#### TASK GOAL
Rewrite the entries below, changing "trash icon" to "bin icon" and leaving everything else unchanged.

-.-.-

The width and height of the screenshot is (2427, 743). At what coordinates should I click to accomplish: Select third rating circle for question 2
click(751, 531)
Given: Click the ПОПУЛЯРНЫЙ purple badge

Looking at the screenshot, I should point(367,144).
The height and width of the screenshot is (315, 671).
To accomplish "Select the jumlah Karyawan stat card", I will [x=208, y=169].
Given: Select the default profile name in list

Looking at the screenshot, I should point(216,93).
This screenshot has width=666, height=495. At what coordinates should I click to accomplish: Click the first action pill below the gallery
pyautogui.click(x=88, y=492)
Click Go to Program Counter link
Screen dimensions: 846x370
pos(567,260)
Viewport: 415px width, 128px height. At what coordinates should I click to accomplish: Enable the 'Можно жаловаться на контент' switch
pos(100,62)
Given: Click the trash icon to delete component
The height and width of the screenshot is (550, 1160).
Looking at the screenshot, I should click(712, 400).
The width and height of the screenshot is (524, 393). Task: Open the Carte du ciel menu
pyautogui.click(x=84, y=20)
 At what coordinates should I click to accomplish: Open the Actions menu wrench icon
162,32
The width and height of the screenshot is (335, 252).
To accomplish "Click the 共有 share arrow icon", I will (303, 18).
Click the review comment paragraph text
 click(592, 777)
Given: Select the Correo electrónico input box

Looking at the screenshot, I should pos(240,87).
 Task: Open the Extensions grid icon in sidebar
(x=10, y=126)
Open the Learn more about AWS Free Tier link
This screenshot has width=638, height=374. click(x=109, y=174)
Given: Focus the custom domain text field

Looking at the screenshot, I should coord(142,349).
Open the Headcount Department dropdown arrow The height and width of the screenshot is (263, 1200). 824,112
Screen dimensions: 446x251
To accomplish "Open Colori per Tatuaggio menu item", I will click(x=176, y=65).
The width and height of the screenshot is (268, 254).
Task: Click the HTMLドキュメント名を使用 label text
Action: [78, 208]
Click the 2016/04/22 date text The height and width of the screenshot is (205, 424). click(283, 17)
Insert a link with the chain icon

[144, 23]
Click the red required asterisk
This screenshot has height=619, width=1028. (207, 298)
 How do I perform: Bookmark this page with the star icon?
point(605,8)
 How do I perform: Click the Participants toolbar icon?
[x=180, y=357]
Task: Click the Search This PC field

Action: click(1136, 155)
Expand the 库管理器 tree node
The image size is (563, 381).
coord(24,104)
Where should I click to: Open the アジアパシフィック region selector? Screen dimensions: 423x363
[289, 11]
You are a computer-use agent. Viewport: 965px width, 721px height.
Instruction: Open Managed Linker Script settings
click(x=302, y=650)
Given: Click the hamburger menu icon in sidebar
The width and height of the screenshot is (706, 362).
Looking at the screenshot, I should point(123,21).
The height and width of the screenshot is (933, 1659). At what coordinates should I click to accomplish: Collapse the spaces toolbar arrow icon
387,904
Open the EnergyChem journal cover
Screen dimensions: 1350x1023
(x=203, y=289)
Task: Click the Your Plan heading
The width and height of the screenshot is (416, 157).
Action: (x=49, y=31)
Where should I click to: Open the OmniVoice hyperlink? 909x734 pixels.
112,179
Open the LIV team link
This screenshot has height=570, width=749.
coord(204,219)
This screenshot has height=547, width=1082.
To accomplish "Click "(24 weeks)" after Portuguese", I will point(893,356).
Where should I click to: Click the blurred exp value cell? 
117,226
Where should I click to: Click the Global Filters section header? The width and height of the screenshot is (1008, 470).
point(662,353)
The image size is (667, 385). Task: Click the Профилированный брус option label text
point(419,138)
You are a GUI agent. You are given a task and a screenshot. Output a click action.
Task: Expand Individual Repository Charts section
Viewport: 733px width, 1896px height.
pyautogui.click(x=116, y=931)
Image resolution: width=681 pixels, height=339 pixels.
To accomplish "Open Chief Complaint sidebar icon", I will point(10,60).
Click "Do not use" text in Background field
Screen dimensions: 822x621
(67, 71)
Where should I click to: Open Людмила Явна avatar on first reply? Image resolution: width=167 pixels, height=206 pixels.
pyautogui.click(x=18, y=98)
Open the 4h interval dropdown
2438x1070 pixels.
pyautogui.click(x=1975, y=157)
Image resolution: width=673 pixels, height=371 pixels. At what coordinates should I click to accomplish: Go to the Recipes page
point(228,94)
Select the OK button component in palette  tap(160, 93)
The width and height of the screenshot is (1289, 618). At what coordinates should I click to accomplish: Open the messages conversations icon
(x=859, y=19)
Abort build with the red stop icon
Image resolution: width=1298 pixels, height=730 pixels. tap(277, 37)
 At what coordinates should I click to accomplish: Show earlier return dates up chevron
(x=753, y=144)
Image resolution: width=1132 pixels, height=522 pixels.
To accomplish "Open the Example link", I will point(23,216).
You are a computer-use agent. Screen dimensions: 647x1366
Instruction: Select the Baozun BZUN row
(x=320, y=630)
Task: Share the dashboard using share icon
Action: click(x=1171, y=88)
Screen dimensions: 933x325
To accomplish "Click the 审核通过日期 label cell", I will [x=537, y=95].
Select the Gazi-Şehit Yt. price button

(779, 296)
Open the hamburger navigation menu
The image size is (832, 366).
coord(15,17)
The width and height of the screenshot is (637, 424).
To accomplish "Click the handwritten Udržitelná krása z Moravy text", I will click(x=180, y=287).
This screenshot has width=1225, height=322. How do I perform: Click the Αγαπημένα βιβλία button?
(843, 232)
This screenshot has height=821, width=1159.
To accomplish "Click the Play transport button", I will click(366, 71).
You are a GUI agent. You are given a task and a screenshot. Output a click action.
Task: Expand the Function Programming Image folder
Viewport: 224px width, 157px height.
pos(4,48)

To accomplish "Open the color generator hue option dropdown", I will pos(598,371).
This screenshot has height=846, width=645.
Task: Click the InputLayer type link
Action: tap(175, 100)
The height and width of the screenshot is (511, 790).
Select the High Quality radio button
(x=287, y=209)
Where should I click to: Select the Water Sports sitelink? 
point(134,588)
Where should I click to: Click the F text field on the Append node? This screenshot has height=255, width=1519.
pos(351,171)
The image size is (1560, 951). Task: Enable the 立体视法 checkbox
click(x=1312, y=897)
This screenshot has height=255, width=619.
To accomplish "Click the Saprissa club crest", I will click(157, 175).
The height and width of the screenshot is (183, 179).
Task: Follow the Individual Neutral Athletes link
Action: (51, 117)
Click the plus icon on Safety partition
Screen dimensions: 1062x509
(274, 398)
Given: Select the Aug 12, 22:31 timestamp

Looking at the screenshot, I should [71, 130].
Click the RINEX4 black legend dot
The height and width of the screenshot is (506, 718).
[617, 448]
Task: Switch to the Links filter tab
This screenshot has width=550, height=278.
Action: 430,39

-.-.-

#### OUTPUT
The width and height of the screenshot is (2427, 743). At what coordinates should I click to accomplish: Select third rating circle for question 2
click(751, 531)
Given: Click the ПОПУЛЯРНЫЙ purple badge

Looking at the screenshot, I should point(367,144).
The height and width of the screenshot is (315, 671).
To accomplish "Select the jumlah Karyawan stat card", I will [x=208, y=169].
Given: Select the default profile name in list

Looking at the screenshot, I should point(216,93).
This screenshot has width=666, height=495. At what coordinates should I click to accomplish: Click the first action pill below the gallery
pyautogui.click(x=88, y=492)
Click Go to Program Counter link
Screen dimensions: 846x370
pos(567,260)
Viewport: 415px width, 128px height. At what coordinates should I click to accomplish: Enable the 'Можно жаловаться на контент' switch
pos(100,62)
Given: Click the bin icon to delete component
The height and width of the screenshot is (550, 1160).
Looking at the screenshot, I should click(712, 400).
The width and height of the screenshot is (524, 393). Task: Open the Carte du ciel menu
pyautogui.click(x=84, y=20)
 At what coordinates should I click to accomplish: Open the Actions menu wrench icon
162,32
The width and height of the screenshot is (335, 252).
To accomplish "Click the 共有 share arrow icon", I will (303, 18).
Click the review comment paragraph text
 click(592, 777)
Given: Select the Correo electrónico input box

Looking at the screenshot, I should pos(240,87).
 Task: Open the Extensions grid icon in sidebar
(x=10, y=126)
Open the Learn more about AWS Free Tier link
This screenshot has width=638, height=374. click(x=109, y=174)
Given: Focus the custom domain text field

Looking at the screenshot, I should coord(142,349).
Open the Headcount Department dropdown arrow The height and width of the screenshot is (263, 1200). 824,112
Screen dimensions: 446x251
To accomplish "Open Colori per Tatuaggio menu item", I will click(x=176, y=65).
The width and height of the screenshot is (268, 254).
Task: Click the HTMLドキュメント名を使用 label text
Action: [78, 208]
Click the 2016/04/22 date text The height and width of the screenshot is (205, 424). click(283, 17)
Insert a link with the chain icon

[144, 23]
Click the red required asterisk
This screenshot has height=619, width=1028. (207, 298)
 How do I perform: Bookmark this page with the star icon?
point(605,8)
 How do I perform: Click the Participants toolbar icon?
[x=180, y=357]
Task: Click the Search This PC field

Action: click(1136, 155)
Expand the 库管理器 tree node
The image size is (563, 381).
coord(24,104)
Where should I click to: Open the アジアパシフィック region selector? Screen dimensions: 423x363
[289, 11]
You are a computer-use agent. Viewport: 965px width, 721px height.
Instruction: Open Managed Linker Script settings
click(x=302, y=650)
Given: Click the hamburger menu icon in sidebar
The width and height of the screenshot is (706, 362).
Looking at the screenshot, I should point(123,21).
The height and width of the screenshot is (933, 1659). At what coordinates should I click to accomplish: Collapse the spaces toolbar arrow icon
387,904
Open the EnergyChem journal cover
Screen dimensions: 1350x1023
(x=203, y=289)
Task: Click the Your Plan heading
The width and height of the screenshot is (416, 157).
Action: (x=49, y=31)
Where should I click to: Open the OmniVoice hyperlink? 909x734 pixels.
112,179
Open the LIV team link
This screenshot has height=570, width=749.
coord(204,219)
This screenshot has height=547, width=1082.
To accomplish "Click "(24 weeks)" after Portuguese", I will point(893,356).
Where should I click to: Click the blurred exp value cell? 
117,226
Where should I click to: Click the Global Filters section header? The width and height of the screenshot is (1008, 470).
point(662,353)
The image size is (667, 385). Task: Click the Профилированный брус option label text
point(419,138)
You are a GUI agent. You are given a task and a screenshot. Output a click action.
Task: Expand Individual Repository Charts section
Viewport: 733px width, 1896px height.
pyautogui.click(x=116, y=931)
Image resolution: width=681 pixels, height=339 pixels.
To accomplish "Open Chief Complaint sidebar icon", I will point(10,60).
Click "Do not use" text in Background field
Screen dimensions: 822x621
(67, 71)
Where should I click to: Open Людмила Явна avatar on first reply? Image resolution: width=167 pixels, height=206 pixels.
pyautogui.click(x=18, y=98)
Open the 4h interval dropdown
2438x1070 pixels.
pyautogui.click(x=1975, y=157)
Image resolution: width=673 pixels, height=371 pixels. At what coordinates should I click to accomplish: Go to the Recipes page
point(228,94)
Select the OK button component in palette  tap(160, 93)
The width and height of the screenshot is (1289, 618). At what coordinates should I click to accomplish: Open the messages conversations icon
(x=859, y=19)
Abort build with the red stop icon
Image resolution: width=1298 pixels, height=730 pixels. tap(277, 37)
 At what coordinates should I click to accomplish: Show earlier return dates up chevron
(x=753, y=144)
Image resolution: width=1132 pixels, height=522 pixels.
To accomplish "Open the Example link", I will point(23,216).
You are a computer-use agent. Screen dimensions: 647x1366
Instruction: Select the Baozun BZUN row
(x=320, y=630)
Task: Share the dashboard using share icon
Action: click(x=1171, y=88)
Screen dimensions: 933x325
To accomplish "Click the 审核通过日期 label cell", I will [x=537, y=95].
Select the Gazi-Şehit Yt. price button

(779, 296)
Open the hamburger navigation menu
The image size is (832, 366).
coord(15,17)
The width and height of the screenshot is (637, 424).
To accomplish "Click the handwritten Udržitelná krása z Moravy text", I will click(x=180, y=287).
This screenshot has width=1225, height=322. How do I perform: Click the Αγαπημένα βιβλία button?
(843, 232)
This screenshot has height=821, width=1159.
To accomplish "Click the Play transport button", I will click(366, 71).
You are a GUI agent. You are given a task and a screenshot. Output a click action.
Task: Expand the Function Programming Image folder
Viewport: 224px width, 157px height.
pos(4,48)

To accomplish "Open the color generator hue option dropdown", I will pos(598,371).
This screenshot has height=846, width=645.
Task: Click the InputLayer type link
Action: tap(175, 100)
The height and width of the screenshot is (511, 790).
Select the High Quality radio button
(x=287, y=209)
Where should I click to: Select the Water Sports sitelink? 
point(134,588)
Where should I click to: Click the F text field on the Append node? This screenshot has height=255, width=1519.
pos(351,171)
The image size is (1560, 951). Task: Enable the 立体视法 checkbox
click(x=1312, y=897)
This screenshot has height=255, width=619.
To accomplish "Click the Saprissa club crest", I will click(157, 175).
The height and width of the screenshot is (183, 179).
Task: Follow the Individual Neutral Athletes link
Action: (51, 117)
Click the plus icon on Safety partition
Screen dimensions: 1062x509
(274, 398)
Given: Select the Aug 12, 22:31 timestamp

Looking at the screenshot, I should [71, 130].
Click the RINEX4 black legend dot
The height and width of the screenshot is (506, 718).
[617, 448]
Task: Switch to the Links filter tab
This screenshot has width=550, height=278.
Action: 430,39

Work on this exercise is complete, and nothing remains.